If you select option 4, you can configure the AU client to automatically install new updates at a certain time each day or a certain time one day of the week. AU clients frequently check the SUS server for newly approved updates. When the AU client finds a newly approved update that's applicable, the AU client downloads to a temporary folder that updates from either the SUS server or a Windows Update server. The AU client throttles its download (i.e., adjusts how much bandwidth it's using) so that the download doesn't slow down the network. The AU client can handle interrupted downloads, such as downloads interrupted by system reboots. After the updates are in a temporary folder, the AU client waits for the next scheduled install time to arrive to install the updates. After you finish configuring the Configure Automatic Updates policy, click OK.

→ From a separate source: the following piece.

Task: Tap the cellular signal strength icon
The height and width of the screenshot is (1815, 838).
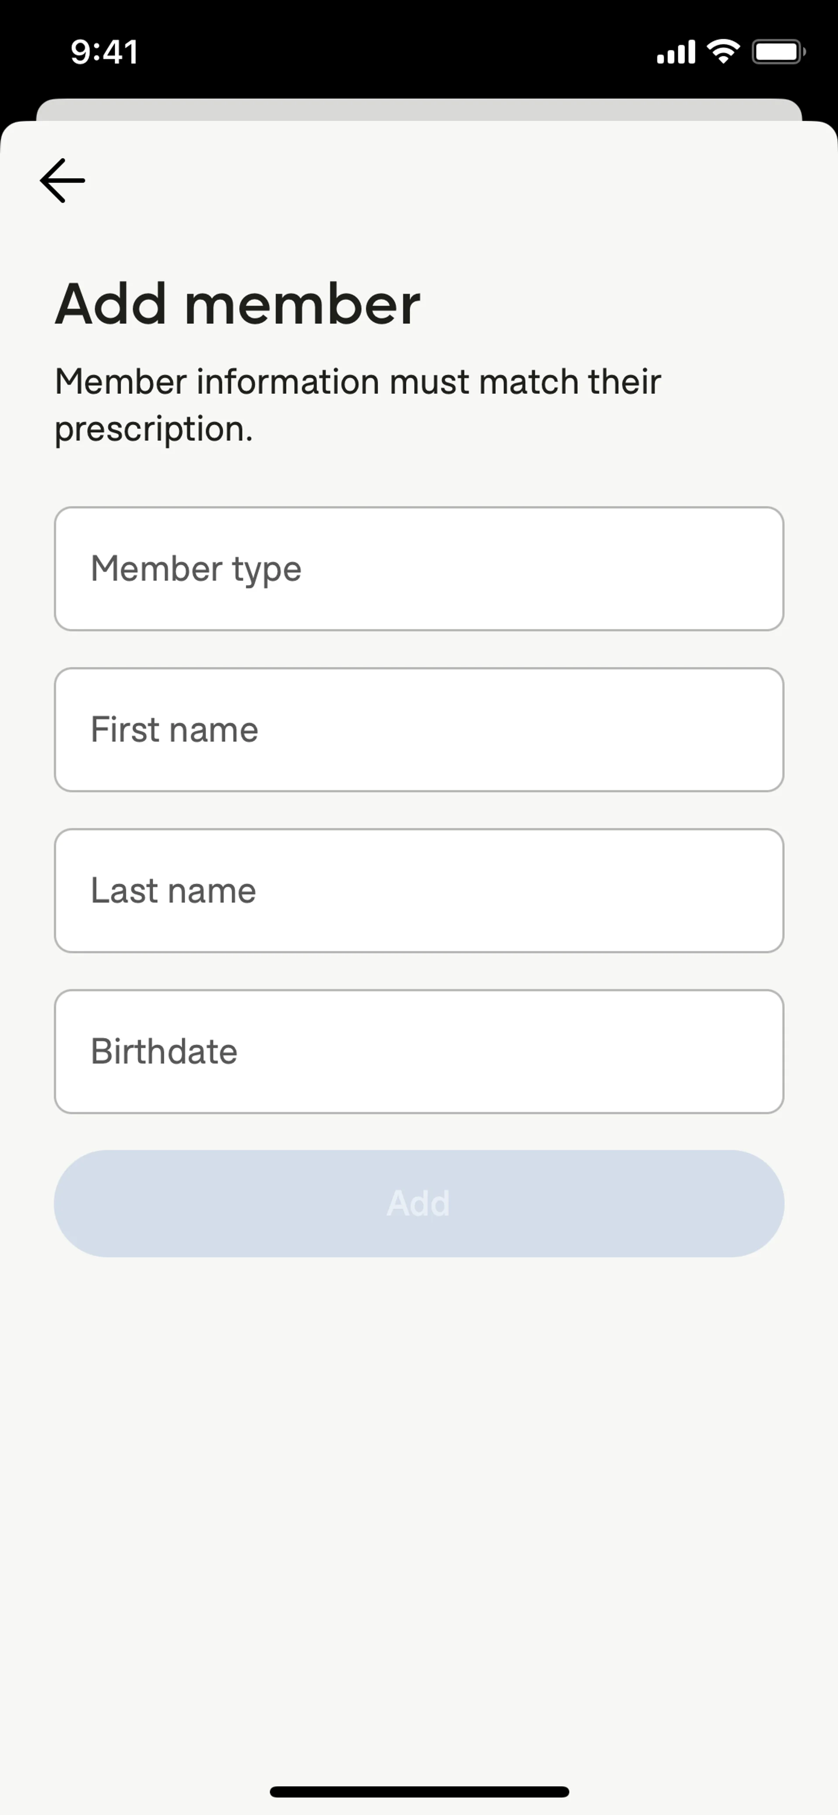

That computer should now start downloading any updates you've approved. If you're on an XP machine, run Gpupdate instead with no parameters.
Because you configured the SUS server to synchronize only the catalog, your AU clients will download the updates from a Windows Update server. When you come in the next morning, log on to one of your computers and open the Control Panel Add/Remove Programs applet. You should see the updates you approved earlier.
Save Your Soles
Congratulations—you've successfully set up SUS. In the future, all you need do is approve the necessary updates and SUS will take care of the rest for you. When new service packs come out, you can use IntelliMirror to deploy them. With IntelliMirror and SUS, you can quickly and automatically deploy security updates throughout your network without wearing holes in your soles.